Kegiatan para pemuda dan tokoh pergerakan di Kandangan ternyata tidak banyak mendapat halangan. Bendera Merah Putih dikibarkan dan lagu kebangsaan Indonesia Raya dikumandangkan. Bahkan untuk kenang-kenangan sebagai bukti telah menyalanya api kemerdekaan, Hamli Tjarang mendirikan sebuah tugu berbentuk “lilin menyala” di muka gedung kantor kepala Pemerintahan di kota Kandangan.
Tetapi kemudian tugu api kemerdekaan itu dihancurkan oleh tentara NICA ketika mereka berkuasa kembali di daerah ini. Sementara itu di Banjarmasin juga terdapat radio gelap milik Sunaryo dan Sahrul yang dapat juga mengetahui bahwa Jepang telah menyerah kepada Sekutu. Tetapi berita itu hanya dapat disebarluaskan secara sembunyi-sembunyi.
Terlambatnya berita proklamasi itu disebabkan oleh sikap pemerintah Jepang yang menghambat penyiarannya. Bahkan Minseibu Cokan melarang ketat terhadap tamu yang akan menemui A.A. Hamidhan yang baru kembali dari Jakarta menghadiri sidang-sidang Panitia Persiapan Kemerdekaan Indonesia (PPKI). A.A. Hamidhan sebenarnya sudah kembali ke Banjarmasin pada tanggal 20 Agustus 1945, tetapi karena sikap pemerintah Jepang tersebut, maka tugas-tugas yang dibebankan kepadanya tidak mungkin dapat dijalankan.

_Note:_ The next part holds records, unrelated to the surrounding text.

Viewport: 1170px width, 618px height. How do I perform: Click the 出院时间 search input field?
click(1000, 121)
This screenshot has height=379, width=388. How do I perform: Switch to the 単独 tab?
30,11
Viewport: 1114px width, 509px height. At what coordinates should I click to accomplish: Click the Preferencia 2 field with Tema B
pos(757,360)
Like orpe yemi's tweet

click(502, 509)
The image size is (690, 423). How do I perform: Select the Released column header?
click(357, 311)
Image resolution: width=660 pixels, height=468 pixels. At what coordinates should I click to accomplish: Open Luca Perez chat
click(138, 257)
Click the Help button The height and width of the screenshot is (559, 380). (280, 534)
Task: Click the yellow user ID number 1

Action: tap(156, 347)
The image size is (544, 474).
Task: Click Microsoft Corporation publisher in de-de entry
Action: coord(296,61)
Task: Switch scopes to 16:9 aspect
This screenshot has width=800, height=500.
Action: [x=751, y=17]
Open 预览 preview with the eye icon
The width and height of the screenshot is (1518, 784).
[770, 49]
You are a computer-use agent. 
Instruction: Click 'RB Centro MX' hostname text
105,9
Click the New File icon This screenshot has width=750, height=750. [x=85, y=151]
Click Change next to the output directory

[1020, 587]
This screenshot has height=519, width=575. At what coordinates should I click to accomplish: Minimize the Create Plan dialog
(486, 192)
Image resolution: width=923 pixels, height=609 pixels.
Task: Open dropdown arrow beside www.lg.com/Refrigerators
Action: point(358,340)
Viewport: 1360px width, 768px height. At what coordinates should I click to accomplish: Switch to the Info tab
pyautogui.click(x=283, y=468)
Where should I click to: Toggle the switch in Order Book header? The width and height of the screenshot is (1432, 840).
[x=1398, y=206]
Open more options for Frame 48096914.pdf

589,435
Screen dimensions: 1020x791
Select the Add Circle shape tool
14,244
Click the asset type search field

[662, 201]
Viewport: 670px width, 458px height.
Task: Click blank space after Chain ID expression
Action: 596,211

Penyebaran berita tentang proklamasi kemerdekaan baru diizinkan pemerintah Jepang pada tanggal 26 Agustus 1945 melalui surat kabar “Borneo Simboen” edisi Banjarmasin. Borneo Simboen yang terbit tanggal 26 Agustus 1945 atau 26 Hatji-Gatsoe 2605 terbitan hari Minggu yang secara lengkap menyiarkan teks proklamasi dan berita tentang proklamasi itu.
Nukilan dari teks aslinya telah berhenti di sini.